By Tom Collins and Patrick Meagher
OTTAWA — Neonicotinoids — an insecticide coating on seeds before planting — are not affecting bees as some groups would want us to believe, says the president of CropLife Canada, a seed industry supporter.
Ontario beekeepers lose bees every winter — typically about 34 per cent of their bees — but following this winter, the losses based on beekeeper self-reporting found that Ontario beekeepers lost only 17.93 per cent of bees, the Canadian Association of Professional Apiculturists reported. That’s much lower than last year’s 37.8 per cent and 2014’s 58 per cent.
Beekeepers were asked to rank the reasons for winterloss numbers. The top four reasons in Ontario were “poor queens,” “starvation,” “weak colonies in the fall” and “don’t know.”
The Canadian average for winter losses in 2016 was 16.8 per cent.
CropLife Canada’s president Ted Menzies said fluctuations occur consistently in the bee industry, pointing out Ontario’s winterkill number was 12 per cent in 2012, the lowest in Canada at the time.
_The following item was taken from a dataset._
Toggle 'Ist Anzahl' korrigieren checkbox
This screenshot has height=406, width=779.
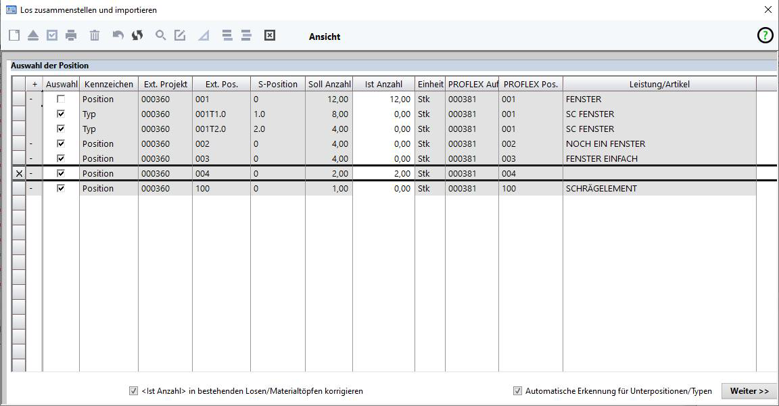133,391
“These fluctuations all happened while farmers’ use of neonicotinoid-treated seeds remained relatively consistent,” he said. “So while certain politically motivated groups point to neonics as the primary cause of bee health issues in Ontario, the facts simply don’t support it.
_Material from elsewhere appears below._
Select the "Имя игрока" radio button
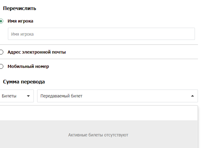 tap(2, 21)
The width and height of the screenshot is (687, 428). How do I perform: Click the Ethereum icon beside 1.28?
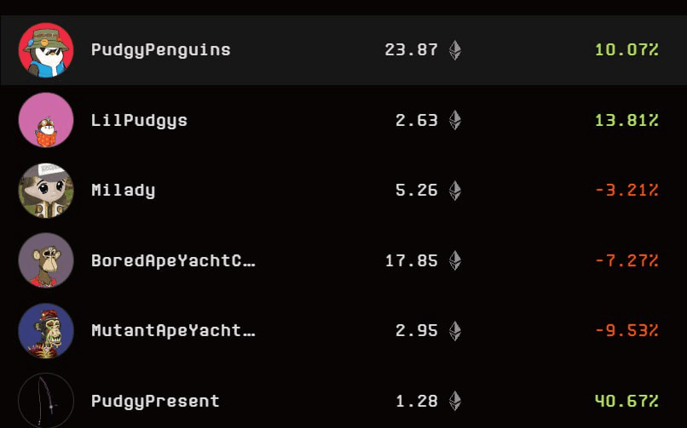pyautogui.click(x=455, y=401)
“Unfortunately, the Ontario government bowed to pressure from activist groups and introduced regulations to severely limit farmers’ use of neonic-treated seeds.
The government’s stated goal with these regulations was to get overwintering losses down to 15 per cent. The numbers in Ontario this year are close to that level even before the new regulations took effect. The question then is why are farmers being handicapped with these restrictions when there is no apparent impact on honey bee overwintering success?”
The only other indicator that neonics were harming bees was neonic dust during planting. In 2013, Health Canada ruled that farmers must attach dust-deflectors on planters and add fluency agents to neonic-coated seeds to keep neonic dust down. A Health Canada study found that bee death incidents during planting was down 84 per cent in 2015, compared to 2013.
While there are lab studies that show neonics are bad when fed to bees, critics have long argued that they are unrealistic and that the Ministry of Environment and Climate Change and the Ministry of Agriculture and Food and Rural Affairs have not brought to the debate a single in-field study that shows neonics are causing bee deaths.